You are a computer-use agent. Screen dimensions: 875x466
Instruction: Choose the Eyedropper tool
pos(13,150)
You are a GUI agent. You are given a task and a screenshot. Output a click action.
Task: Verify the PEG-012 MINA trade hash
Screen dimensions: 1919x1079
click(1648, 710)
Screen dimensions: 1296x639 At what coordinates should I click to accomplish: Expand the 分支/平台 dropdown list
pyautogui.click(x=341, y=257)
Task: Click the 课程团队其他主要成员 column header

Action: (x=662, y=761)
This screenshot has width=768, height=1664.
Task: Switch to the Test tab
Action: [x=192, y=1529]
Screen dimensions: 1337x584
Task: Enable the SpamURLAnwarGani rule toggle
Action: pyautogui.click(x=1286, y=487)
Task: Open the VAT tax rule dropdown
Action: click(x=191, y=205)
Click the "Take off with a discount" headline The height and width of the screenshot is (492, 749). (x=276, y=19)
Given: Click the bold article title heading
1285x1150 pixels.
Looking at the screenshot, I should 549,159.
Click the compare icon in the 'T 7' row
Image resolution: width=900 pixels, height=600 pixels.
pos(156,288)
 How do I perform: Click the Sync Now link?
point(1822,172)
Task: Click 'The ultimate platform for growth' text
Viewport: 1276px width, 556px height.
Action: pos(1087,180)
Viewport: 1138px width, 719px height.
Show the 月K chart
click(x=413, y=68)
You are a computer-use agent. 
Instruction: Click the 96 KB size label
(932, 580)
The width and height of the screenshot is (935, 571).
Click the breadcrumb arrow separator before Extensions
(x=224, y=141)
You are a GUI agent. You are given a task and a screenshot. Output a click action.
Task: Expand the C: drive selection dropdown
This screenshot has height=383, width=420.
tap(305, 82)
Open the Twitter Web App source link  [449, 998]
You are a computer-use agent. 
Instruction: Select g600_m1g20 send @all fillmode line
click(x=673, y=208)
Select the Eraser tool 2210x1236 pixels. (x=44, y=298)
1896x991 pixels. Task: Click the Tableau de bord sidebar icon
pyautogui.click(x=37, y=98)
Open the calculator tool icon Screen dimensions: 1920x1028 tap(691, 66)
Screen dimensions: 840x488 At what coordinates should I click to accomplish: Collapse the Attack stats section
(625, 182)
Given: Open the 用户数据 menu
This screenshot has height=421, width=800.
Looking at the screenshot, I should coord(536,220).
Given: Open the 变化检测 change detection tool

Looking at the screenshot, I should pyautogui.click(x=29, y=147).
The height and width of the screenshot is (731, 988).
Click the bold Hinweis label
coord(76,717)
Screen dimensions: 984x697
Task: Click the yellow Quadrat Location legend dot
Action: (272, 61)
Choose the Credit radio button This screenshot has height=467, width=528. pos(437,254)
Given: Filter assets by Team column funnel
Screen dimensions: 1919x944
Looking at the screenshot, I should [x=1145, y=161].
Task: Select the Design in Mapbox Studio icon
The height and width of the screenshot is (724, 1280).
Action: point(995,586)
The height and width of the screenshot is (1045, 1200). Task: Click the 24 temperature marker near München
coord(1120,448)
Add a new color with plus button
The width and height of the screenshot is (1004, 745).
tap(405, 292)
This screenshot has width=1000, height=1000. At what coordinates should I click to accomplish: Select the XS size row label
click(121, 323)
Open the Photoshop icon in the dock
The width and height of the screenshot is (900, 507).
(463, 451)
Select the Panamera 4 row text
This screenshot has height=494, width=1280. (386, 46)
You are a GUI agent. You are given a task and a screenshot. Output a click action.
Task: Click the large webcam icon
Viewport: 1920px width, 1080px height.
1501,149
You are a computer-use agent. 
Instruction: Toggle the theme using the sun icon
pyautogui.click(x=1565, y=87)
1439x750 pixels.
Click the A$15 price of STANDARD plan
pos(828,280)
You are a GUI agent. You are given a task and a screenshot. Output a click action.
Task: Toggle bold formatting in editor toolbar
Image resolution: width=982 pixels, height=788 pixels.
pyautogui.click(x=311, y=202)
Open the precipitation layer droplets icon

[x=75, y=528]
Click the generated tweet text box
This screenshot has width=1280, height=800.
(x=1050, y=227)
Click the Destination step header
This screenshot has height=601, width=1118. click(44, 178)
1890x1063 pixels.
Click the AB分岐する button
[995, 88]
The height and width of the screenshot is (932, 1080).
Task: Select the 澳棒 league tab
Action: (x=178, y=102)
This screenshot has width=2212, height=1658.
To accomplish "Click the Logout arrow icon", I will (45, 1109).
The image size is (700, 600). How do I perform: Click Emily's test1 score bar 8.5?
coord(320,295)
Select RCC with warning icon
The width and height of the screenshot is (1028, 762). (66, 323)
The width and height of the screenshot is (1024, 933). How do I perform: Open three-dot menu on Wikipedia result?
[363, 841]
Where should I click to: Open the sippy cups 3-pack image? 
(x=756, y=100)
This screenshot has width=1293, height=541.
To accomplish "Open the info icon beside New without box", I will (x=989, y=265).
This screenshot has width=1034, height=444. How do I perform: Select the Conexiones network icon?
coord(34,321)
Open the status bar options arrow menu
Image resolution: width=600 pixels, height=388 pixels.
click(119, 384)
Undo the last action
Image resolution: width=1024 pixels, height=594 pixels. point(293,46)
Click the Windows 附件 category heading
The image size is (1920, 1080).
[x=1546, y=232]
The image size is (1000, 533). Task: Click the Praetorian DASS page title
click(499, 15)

**Instructions to follow**
Rewrite all of the records above as a numbered list, one line per item, and leave out any blank lines.

**Expected answer**
1. You are a computer-use agent. Screen dimensions: 875x466
2. Instruction: Choose the Eyedropper tool
3. pos(13,150)
4. You are a GUI agent. You are given a task and a screenshot. Output a click action.
5. Task: Verify the PEG-012 MINA trade hash
6. Screen dimensions: 1919x1079
7. click(1648, 710)
8. Screen dimensions: 1296x639 At what coordinates should I click to accomplish: Expand the 分支/平台 dropdown list
9. pyautogui.click(x=341, y=257)
10. Task: Click the 课程团队其他主要成员 column header
11. Action: (x=662, y=761)
12. This screenshot has width=768, height=1664.
13. Task: Switch to the Test tab
14. Action: [x=192, y=1529]
15. Screen dimensions: 1337x584
16. Task: Enable the SpamURLAnwarGani rule toggle
17. Action: pyautogui.click(x=1286, y=487)
18. Task: Open the VAT tax rule dropdown
19. Action: click(x=191, y=205)
20. Click the "Take off with a discount" headline The height and width of the screenshot is (492, 749). (x=276, y=19)
21. Given: Click the bold article title heading
22. 1285x1150 pixels.
23. Looking at the screenshot, I should 549,159.
24. Click the compare icon in the 'T 7' row
25. Image resolution: width=900 pixels, height=600 pixels.
26. pos(156,288)
27.  How do I perform: Click the Sync Now link?
28. point(1822,172)
29. Task: Click 'The ultimate platform for growth' text
30. Viewport: 1276px width, 556px height.
31. Action: pos(1087,180)
32. Viewport: 1138px width, 719px height.
33. Show the 月K chart
34. click(x=413, y=68)
35. You are a computer-use agent. 
36. Instruction: Click the 96 KB size label
37. (932, 580)
38. The width and height of the screenshot is (935, 571).
39. Click the breadcrumb arrow separator before Extensions
40. (x=224, y=141)
41. You are a GUI agent. You are given a task and a screenshot. Output a click action.
42. Task: Expand the C: drive selection dropdown
43. This screenshot has height=383, width=420.
44. tap(305, 82)
45. Open the Twitter Web App source link  [449, 998]
46. You are a computer-use agent. 
47. Instruction: Select g600_m1g20 send @all fillmode line
48. click(x=673, y=208)
49. Select the Eraser tool 2210x1236 pixels. (x=44, y=298)
50. 1896x991 pixels. Task: Click the Tableau de bord sidebar icon
51. pyautogui.click(x=37, y=98)
52. Open the calculator tool icon Screen dimensions: 1920x1028 tap(691, 66)
53. Screen dimensions: 840x488 At what coordinates should I click to accomplish: Collapse the Attack stats section
54. (625, 182)
55. Given: Open the 用户数据 menu
56. This screenshot has height=421, width=800.
57. Looking at the screenshot, I should coord(536,220).
58. Given: Open the 变化检测 change detection tool
59. Looking at the screenshot, I should pyautogui.click(x=29, y=147).
60. The height and width of the screenshot is (731, 988).
61. Click the bold Hinweis label
62. coord(76,717)
63. Screen dimensions: 984x697
64. Task: Click the yellow Quadrat Location legend dot
65. Action: (272, 61)
66. Choose the Credit radio button This screenshot has height=467, width=528. pos(437,254)
67. Given: Filter assets by Team column funnel
68. Screen dimensions: 1919x944
69. Looking at the screenshot, I should [x=1145, y=161].
70. Task: Select the Design in Mapbox Studio icon
71. The height and width of the screenshot is (724, 1280).
72. Action: point(995,586)
73. The height and width of the screenshot is (1045, 1200). Task: Click the 24 temperature marker near München
74. coord(1120,448)
75. Add a new color with plus button
76. The width and height of the screenshot is (1004, 745).
77. tap(405, 292)
78. This screenshot has width=1000, height=1000. At what coordinates should I click to accomplish: Select the XS size row label
79. click(121, 323)
80. Open the Photoshop icon in the dock
81. The width and height of the screenshot is (900, 507).
82. (463, 451)
83. Select the Panamera 4 row text
84. This screenshot has height=494, width=1280. (386, 46)
85. You are a GUI agent. You are given a task and a screenshot. Output a click action.
86. Task: Click the large webcam icon
87. Viewport: 1920px width, 1080px height.
88. 1501,149
89. You are a computer-use agent. 
90. Instruction: Toggle the theme using the sun icon
91. pyautogui.click(x=1565, y=87)
92. 1439x750 pixels.
93. Click the A$15 price of STANDARD plan
94. pos(828,280)
95. You are a GUI agent. You are given a task and a screenshot. Output a click action.
96. Task: Toggle bold formatting in editor toolbar
97. Image resolution: width=982 pixels, height=788 pixels.
98. pyautogui.click(x=311, y=202)
99. Open the precipitation layer droplets icon
100. [x=75, y=528]
101. Click the generated tweet text box
102. This screenshot has width=1280, height=800.
103. (x=1050, y=227)
104. Click the Destination step header
105. This screenshot has height=601, width=1118. click(44, 178)
106. 1890x1063 pixels.
107. Click the AB分岐する button
108. [995, 88]
109. The height and width of the screenshot is (932, 1080).
110. Task: Select the 澳棒 league tab
111. Action: (x=178, y=102)
112. This screenshot has width=2212, height=1658.
113. To accomplish "Click the Logout arrow icon", I will (45, 1109).
114. The image size is (700, 600). How do I perform: Click Emily's test1 score bar 8.5?
115. coord(320,295)
116. Select RCC with warning icon
117. The width and height of the screenshot is (1028, 762). (66, 323)
118. The width and height of the screenshot is (1024, 933). How do I perform: Open three-dot menu on Wikipedia result?
119. [363, 841]
120. Where should I click to: Open the sippy cups 3-pack image? 
121. (x=756, y=100)
122. This screenshot has width=1293, height=541.
123. To accomplish "Open the info icon beside New without box", I will (x=989, y=265).
124. This screenshot has width=1034, height=444. How do I perform: Select the Conexiones network icon?
125. coord(34,321)
126. Open the status bar options arrow menu
127. Image resolution: width=600 pixels, height=388 pixels.
128. click(119, 384)
129. Undo the last action
130. Image resolution: width=1024 pixels, height=594 pixels. point(293,46)
131. Click the Windows 附件 category heading
132. The image size is (1920, 1080).
133. [x=1546, y=232]
134. The image size is (1000, 533). Task: Click the Praetorian DASS page title
135. click(499, 15)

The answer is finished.